Un bras de fer se joue actuellement entre le Sénat et l'abbaye bénédictine de Santiago Cantera :
"Il était convoqué au Sénat, lundi 12 mars, pour expliquer son opposition à l’exhumation de deux républicains assassinés durant la guerre civile (1936-1939). Mais le prêtre bénédictin Santiago Cantera, qui gère l’abbaye et la basilique du Valle de los Caídos, où repose Francisco Franco, n’a pas daigné se présenter. Dans un courrier envoyé à la Chambre haute, il s’est excusé en mentionnant ses « devoirs à la tête du monastère » et sa « condition de religieux ». Condescendant, il a invité les sénateurs à se déplacer eux-mêmes à l’abbaye, où il s’est dit disposé à leur donner « toutes les explications nécessaires… » De quoi provoquer la colère des socialistes, à l’origine de la demande de comparution devant la Commission de justice, mais aussi des associations de La Mémoire historique, qui dénoncent depuis des années les obstacles récurrents posés par l’Eglise. Le « devoir moral » du prêtre est de se rendre à ce rendez-vous « avec la démocratie »,critique l’avocat des victimes du franquisme Eduardo Ranz.
Dans son mausolée monumental, construit après la guerre civile par des prisonniers républicains près de l’Escorial, à 50 kilomètres de la capitale, la tombe de l’ancien dictateur est entourée de cryptes qui renferment les ossements de près de 34 000 morts de la guerre civile. S’y trouvent des nationalistes, mais aussi des républicains, souvent déterrés des fosses communes sans l’accord de leur famille pour être entassés dans les murs de la sinistre basilique, censée célébrer la réconciliation. Plus de 12 000 d’entre eux n’ont pas de noms. Les autres sont identifiés et localisés dans les niches numérotées des columbariums, enterrés sous la croix de 130 mètres de haut, à la gloire de leur bourreau.

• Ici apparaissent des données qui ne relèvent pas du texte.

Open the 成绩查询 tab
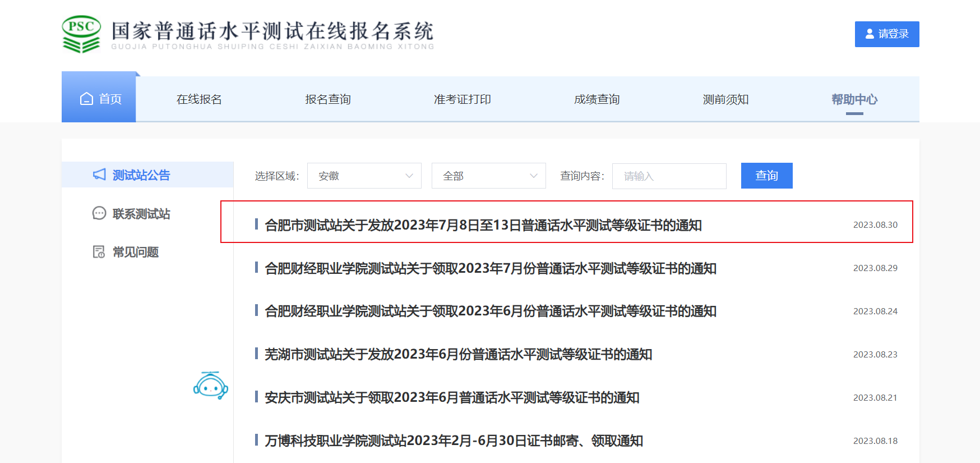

A plusieurs reprises, des descendants ont souhaité récupérer la dépouille de leurs proches. En vain. Jusqu’à ce qu’en 2016 un juge de San Lorenzo del Escorial donne raison à la petite-fille d’un militant anarcho-syndicaliste de la Confédération nationale du travail (CNT), et ordonne l’exhumation de son grand-père et de son grand-oncle, les frères Lapeña. La victoire judiciaire est célébrée par les descendants de républicains. Mais elle est éphémère.
Car c’était compter sans l’opposition des moines bénédictins qui occupent El Valle de los Caídos, malgré son statut de « patrimoine national ». Des moines qui entretiennent les tombes de Franco et du fondateur de la Phalange José Antonio Primo de Rivera, et célèbrent une messe chaque 20 novembre, jour anniversaire de leur mort – en 1975 pour le premier, en 1936 pour le second. Ils sont devenus les gardiens de la mémoire du dictateur. C’est d’ailleurs Santiago Cantera qui a officié lors de la messe célébrée en l’honneur de la fille unique du caudillo, Carmen Franco, morte en décembre.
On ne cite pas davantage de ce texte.